Sobre o fato de não ter dado publicidade aos números de madeira ilegal no ano passado, a Sema se limitou a dizer que fez ampla divulgação de informações relativas à pasta e que "a transparência na divulgação das informações vem sendo aprimorada e impulsionada a cada dia".
Sem apresentar números, a Sema novamente afirmou que a ilegalidade está em queda e que agora quer unificar sua metodologia com a do ICV. "Não há má-fé, há ciência, engenharia e métodos que realizam as análises", afirma a nota.
O estudo e a reportagem da Folhatambém foram questionados pelo vice-governador e ex-secretário de Meio Ambiente Carlos Fávaro (PSD).

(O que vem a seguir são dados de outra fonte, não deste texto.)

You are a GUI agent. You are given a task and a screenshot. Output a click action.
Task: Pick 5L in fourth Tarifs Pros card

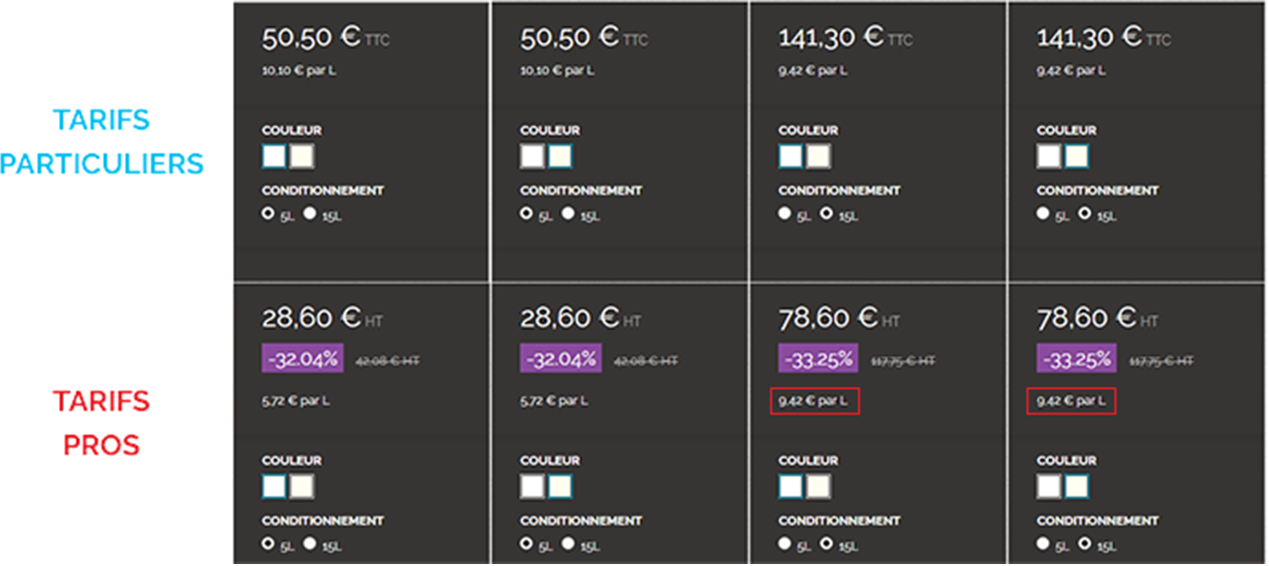[1043, 544]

Ele renunciou ao mandato no último dia 5 para disputar uma vaga no Senado ou se lançar a governador.
Em carta ao jornal publicada em fevereiro, Fávaro disse que a reportagem omitiu dados enviados pela Sema e afirmou que, sob sua gestão (2016-2017), houve um aumento de autuações ambientais, mas tampouco citou os dados oficiais sobre a exploração ilegal de madeira.
Questionado sobre por que não mencionou o relatório oficial sobre madeira ilegal concluído em sua gestão, Fávaro informou, via assessoria de imprensa, que os dados são anteriores à sua época como secretário de Meio Ambiente.
MADEIRA ILEGAL Dados do governo são ainda maiores do que os de ONG, publicados em fevereiro
1) O que diz o relatório do governo de Mato Grosso
Entre junho de 2014 e outubro de 2015, 177,3 mil hectares foram explorados ilegalmente —61,70% de toda a exploração no estado.
Em comparação com o levantamento anterior (2013/2014), a área de exploração ilegal cresceu 27%
Ao todo, foram mapeados 287.336 hectares, o equivalente a quase dois municípios de São Paulo.
2) O que dizia um estudo do Instituto Centro de Vida (ICV) divulgado em fevereiro
Entre agosto de 2013 e julho de 2016, 195,6 mil hectares foram explorados ilegalmente —41% da exploração no estado.
Ao todo, foram mapeados 476,7 mil hectares.
3) O que diz o governo
Sobre o estudo do ICV, em fevereiro, contestou os dados e afirmou que tinha atuação robusta contra a exploração ilegal, mas não apresentou os dados oficiais, com exploração ilegal ainda maior.
Sobre o relatório, disse que a ilegalidade está em queda. O ex-secretário de Meio Ambiente Carlos Fávaro (PSD), que havia questionado o estudo do ICV, afirmou que os dados são anteriores à sua época à frente da pasta.